** start of Passage given **

I-5 Project Tackled With Nickel Package

Wed October 15, 2008 - West Edition
Mary Reed



When the new I-5/SR 502 interchange is completed in Washington State next year, not only will Battle Ground be directly connected to the interstate but a new entry and exit point also will have been provided for the limited access highway, shortening the route between the two roads and leading to reduced travel time. The opening of the interchange also will enhance the safety of travelers, particularly by reducing the number of vehicles backing up on the northbound I-5 off-ramp at SR 502.

The Washington State Department of Transportation (WSDOT) completed a 24 month study of the I-5/I-205 corridor in 2001. During its investigation, it identified interstate and interchange needs of the northern Clark County area, and the plan that was subsequently developed recommended a new I-5 interchange be constructed at this location.

The approximately 150-acre (60 ha) job site is located within what is legally known as the Cowlitz Tribe’s usual and accustomed area. A vast amount of land across the Pacific Northwest, and in the state of Washington in particular, has historic ties to various Native American tribes, and the Wisconsin State Department of Transportation recognizes their affiliation with land on which work is carried out. As part of departmental environmental protocol, inadvertent discovery plans provide guidance on procedures to be used when artifacts or remains are found in the course of a project.

In this particular case WSDOT, the Cowlitz Tribe, the Federal Highway Administration (FHA), and the Washington State Department of Archaeological and Historic Preservation cooperated on how to handle such matters. Some artifacts were discovered during construction but details are protected, so their location or other specifics will not be revealed.

By August 2005 the department’s environmental assessment had been completed and was available for discussion. In October 2005 the Federal Highway Administration issued a No Significant Impact Finding, and over that fall and winter the final design for the project was completed. Right-of-way acquisitions were accomplished by fall 2006.

Part of the funding for the job comes from an unusual source: the Nickel Package, a gas tax approved by Washington State voters in 2003. Nicknamed The Nickel, the initiative’s slogan is “It’s Your Nickel, Watch It Work.” Money raised under the five cents a gallon tax increase will fund 158 projects statewide over ten years. When they are completed and associated bonds are paid off, the five cents tax increase will be removed.

The Nickel contributed $51.4 million to the cost of the interchange, and local funding added $378,000. The overall value of the contract, which included a sizable amount associated with real estate and right-of-way acquisition, includes approximately $30 million in construction costs and $20 million in engineering, design, inspection, and contract administration.

** end of Passage given **

Please copy the I-5 interchange article from "By August 2005" to "by fall 2006.", substituting "environmental review" for "environmental assessment".

** start of Given entries **

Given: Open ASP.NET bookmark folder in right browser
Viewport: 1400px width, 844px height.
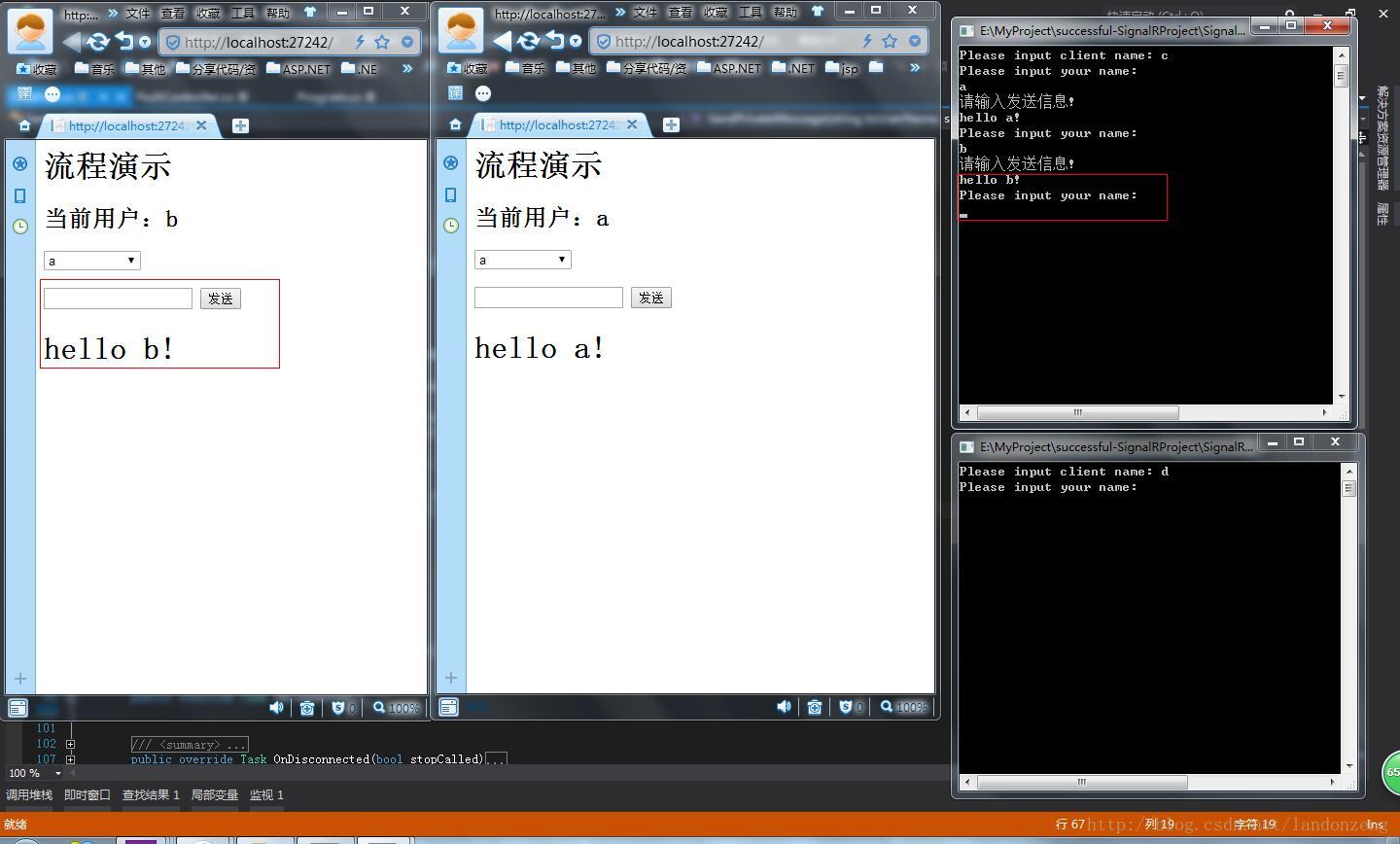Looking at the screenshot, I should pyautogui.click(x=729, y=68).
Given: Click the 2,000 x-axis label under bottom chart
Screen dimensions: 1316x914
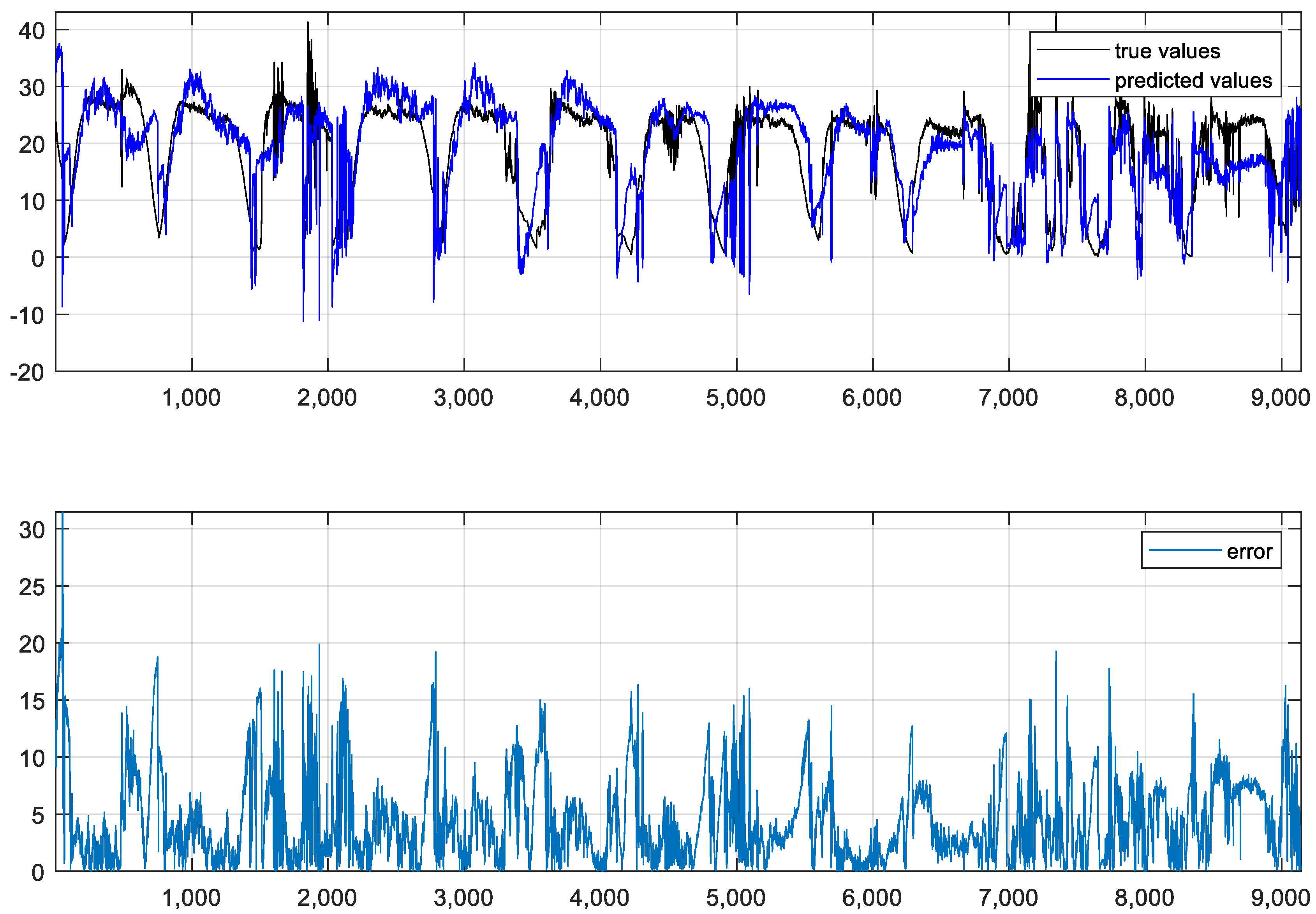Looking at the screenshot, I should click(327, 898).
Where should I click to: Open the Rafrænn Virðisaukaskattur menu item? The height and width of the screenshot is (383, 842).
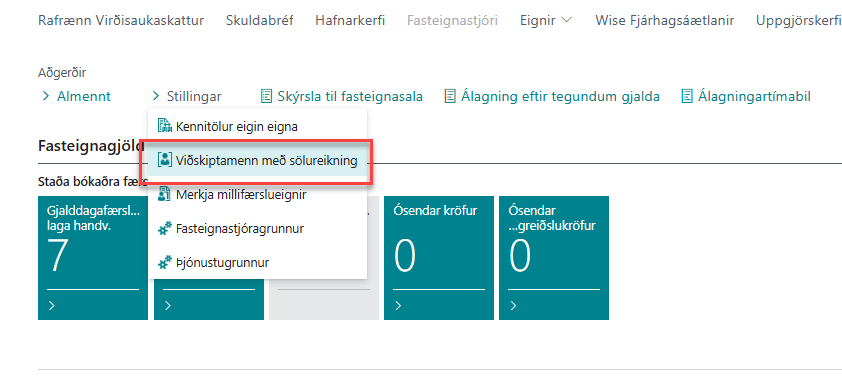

** end of Given entries **

▸ **Exercise solution**
By August 2005 the department’s environmental review had been completed and was available for discussion. In October 2005 the Federal Highway Administration issued a No Significant Impact Finding, and over that fall and winter the final design for the project was completed. Right-of-way acquisitions were accomplished by fall 2006.